Sound trite? I suppose it might, but it really isn't. Yglesias is writing against something that seems to have much more appeal, but is unfortunately entirely phony: the magic of a third party. I could add more: the magic of the perfect presidential candidate, or the magic of finding the perfect argument that will convince (or silence) your political opponents, or, and this one is of course more for self-described moderates, the magic of the grand bargain that solves issues for good.
The point he makes, which is absolutely correct, is that winning in this way is hard. It's incremental. It's not, usually, particularly heroic. It requires supporting the lesser of two evils most of the time. It requires, sometimes, skipping the fight that would feel good because there's another fight that rational analysis says would do more good. And it requires motivating oneself and others without the promise that if only we work a few more hours, if only we give a little more, if only we win this time then finally all will be right with the world.

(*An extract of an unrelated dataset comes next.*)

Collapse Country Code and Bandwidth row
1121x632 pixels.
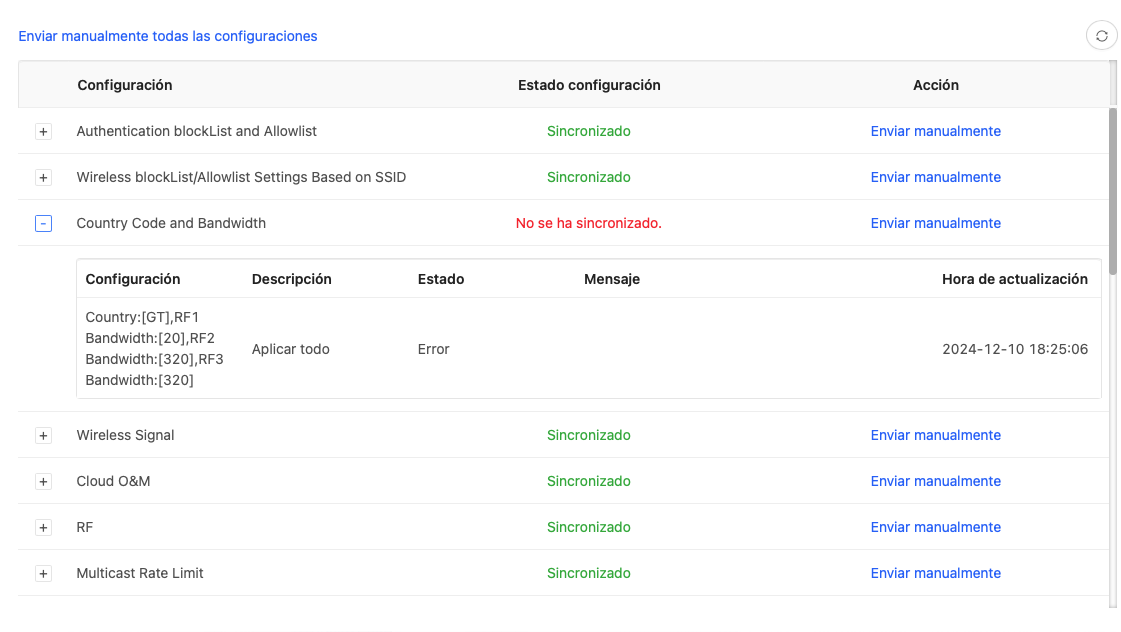43,224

Well, let me back up a bit...I said it was not heroic. It's not heroic in the sense that, if one accepts that political gains are incremental and usually temporary, it's harder to feel that what one is doing is on the grand scale, which is, for the most part, how many like to envision themselves, certainly in politics, if not generally. However, there is something heroic about it, precisely because believing in magic is a form of contempt for the democratic process. And why do we support democracy? In my view, it's not because of the illusion that if only democracy worked properly that our side would win. It's because it's worth believing in democracy for it's own sake -- because there's something great about the idea that humans should have collective control over their own world. Believing in that means accepting that some people really differ with what you want, for good and bad reasons; and since they are human too, it means accepting that they get a say, also. And to me there's something a bit heroic about that, albeit not, perhaps, the kind of heroic that gets people to walk precincts in unfortunate weather conditions.
So hard, yes, and dull, yes. But heroic nonetheless.